> _What you have to do_
From the blog post below about TV men and power, copy the passage that opens with the words containing "For nearly a" and closes with "expected of?) majorities.".

---------- Supplied text ----------

Tuesday, February 21, 2017

Men Really Want Power



For nearly a year, I’ve been brewing an entry entitled “Men Really Want Power.”  It’s one I’ve struggled with, because although it’s a theme of many TV shows in this day and age, I find it easier to write about stereotypes leveled at minorities than stereotypes leveled at (or expected of?) majorities. 

But here’s the trend.  It’s not only acceptable for TV men to desire power, it’s weird if they don’t.  In contrast, TV women who actually want power (as opposed to having it reluctantly, or growing into it) are more often villains than heroes.  This phenomenon bleeds into life: there’s really interesting evidence that decreases in Hillary Clinton’s approval rating corresponded directly to perceptions of her as power-hungry.  Of course it’s hard to separate cause from effect, here.   Is this just a matter of art imitating the world outside?  Or is it, as I suspect, a subconscious but self-fulfilling pattern that makes ordinary TV viewers vaguely suspicious of competent, confident women?  That bit, right there, is why the Television is Important Blog is called the Television is Important Blog.

---------- Entries provided ----------

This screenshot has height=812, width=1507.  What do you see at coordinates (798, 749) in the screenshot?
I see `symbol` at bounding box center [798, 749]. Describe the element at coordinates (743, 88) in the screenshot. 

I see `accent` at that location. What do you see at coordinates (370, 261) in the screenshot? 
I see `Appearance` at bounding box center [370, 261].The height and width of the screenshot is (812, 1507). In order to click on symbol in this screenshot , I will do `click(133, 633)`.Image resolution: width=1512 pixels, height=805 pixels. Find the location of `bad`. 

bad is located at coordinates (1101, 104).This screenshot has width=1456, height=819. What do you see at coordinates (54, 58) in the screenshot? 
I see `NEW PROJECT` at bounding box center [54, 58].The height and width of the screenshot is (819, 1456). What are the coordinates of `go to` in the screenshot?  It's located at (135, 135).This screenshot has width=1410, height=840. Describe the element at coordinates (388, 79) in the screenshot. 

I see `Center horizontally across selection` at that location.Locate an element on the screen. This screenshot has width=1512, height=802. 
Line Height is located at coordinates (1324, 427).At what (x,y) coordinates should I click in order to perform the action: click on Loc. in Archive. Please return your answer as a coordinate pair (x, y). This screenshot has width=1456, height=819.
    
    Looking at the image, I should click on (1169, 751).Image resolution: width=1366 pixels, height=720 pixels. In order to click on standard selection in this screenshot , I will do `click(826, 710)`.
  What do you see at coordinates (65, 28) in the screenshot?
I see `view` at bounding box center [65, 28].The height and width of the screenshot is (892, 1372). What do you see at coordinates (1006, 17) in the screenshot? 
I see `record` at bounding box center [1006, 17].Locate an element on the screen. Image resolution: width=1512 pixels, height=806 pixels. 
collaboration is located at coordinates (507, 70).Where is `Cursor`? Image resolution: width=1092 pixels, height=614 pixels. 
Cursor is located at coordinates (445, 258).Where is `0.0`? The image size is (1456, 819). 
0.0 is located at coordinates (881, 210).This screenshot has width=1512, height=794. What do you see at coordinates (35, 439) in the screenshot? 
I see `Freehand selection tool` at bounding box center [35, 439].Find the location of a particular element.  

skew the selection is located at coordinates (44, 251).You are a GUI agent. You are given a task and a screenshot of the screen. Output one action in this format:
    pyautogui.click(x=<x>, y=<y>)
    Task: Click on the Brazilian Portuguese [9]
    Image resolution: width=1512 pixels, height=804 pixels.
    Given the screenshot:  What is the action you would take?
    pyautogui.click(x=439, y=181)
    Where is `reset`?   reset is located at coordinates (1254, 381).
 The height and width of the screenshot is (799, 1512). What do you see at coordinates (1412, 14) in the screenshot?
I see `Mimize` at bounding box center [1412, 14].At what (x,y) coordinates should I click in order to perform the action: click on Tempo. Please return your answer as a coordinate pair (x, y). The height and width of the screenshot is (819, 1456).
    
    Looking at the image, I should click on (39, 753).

----------

> _Finished task_
For nearly a year, I’ve been brewing an entry entitled “Men Really Want Power.”  It’s one I’ve struggled with, because although it’s a theme of many TV shows in this day and age, I find it easier to write about stereotypes leveled at minorities than stereotypes leveled at (or expected of?) majorities.